Instructions:
#1 In the farm-program article, which state sent the most replies?
#2 Please echo the farm-program article from "Deering, Alaska" up to and including "degrees below zero.".
#3 Name every performer the farm-program article says the early program features.

* START Excerpted passage *

Early Program Gets Wide Praise From Listeners

Nearly 7200 letters and post cards have been received by Charley Stookey, announcer and advisor on the Early Morning Farm Folks Hour, since the program went on the air on October 3rd.

Replies have come from all but six states of the United States, Canada, Mexico, Alaska, Panama and New Zealand, and the program establishes a record not only with volume of mail but listener coverage. Washington, Oregon, Idaho, Nevada, Arizona and Utah are the only states who have not either sent in a reply or some gift characteristic of their sections of the country.

Illinois leads all the states with 1010 replies, Texas is second with 410 and Missouri third with 386. More than 100 letters have come from Canadian listeners.

This early program heard from 5:30 to 7 a.m. each morning features Wyoming Jack, the lovable cowboy; Len Johnson and his Ozark Mountaineers; Sunny Joe and his banjo; Sad Sam and his accordion and Ken Wright at the organ. Scarcely a day goes by without a gift of some sort coming to the group in the form of food for immediate consumption or some oddity of the section from which it comes. A curious counter has been set up outside the KMOX studios where the presents are displayed. They include everything from bottles of water and sand from the Gulf of Mexico to cocoanuts and fruit from Florida.

A sample letter:

Deering, Alaska

Dear Mr. Stookey:

Just a note to say your program is coming in fine. It’s just 5:45 a.m. your time and 1:30 a.m. by ours.

Please have “Jack” sing “Strawberry Roon” over again sometime if this letter reaches you, as he sure comes in clear.
I am at a trading post just south of the Arctic Circle, and the store is full, all sitting around taking in every word you send out.
Your weather report stated 38 above, light snow for St. Louis. Ours is clear with 20 degrees below zero.

Warren Ferguson

(Originally published in Radio and Entertainment 1/21/1933).

Radio Broadcasts…Before St. Louis Had Radio Stations

Even before St. Louis had radio stations, it had radio broadcasts.

* END Excerpted passage *
* START Available data *

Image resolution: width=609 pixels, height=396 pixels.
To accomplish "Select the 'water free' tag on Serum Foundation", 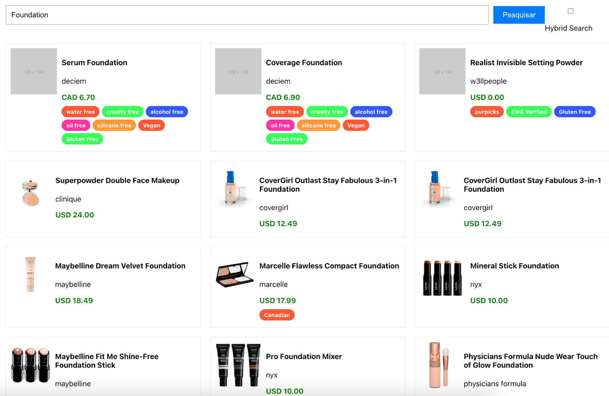I will coord(80,112).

* END Available data *

Answers given:
#1 Illinois, with 1010 replies.

#2
Deering, Alaska

Dear Mr. Stookey:

Just a note to say your program is coming in fine. It’s just 5:45 a.m. your time and 1:30 a.m. by ours.

Please have “Jack” sing “Strawberry Roon” over again sometime if this letter reaches you, as he sure comes in clear.
I am at a trading post just south of the Arctic Circle, and the store is full, all sitting around taking in every word you send out.
Your weather report stated 38 above, light snow for St. Louis. Ours is clear with 20 degrees below zero.

#3 Wyoming Jack, Len Johnson and his Ozark Mountaineers, Sunny Joe, Sad Sam, Ken Wright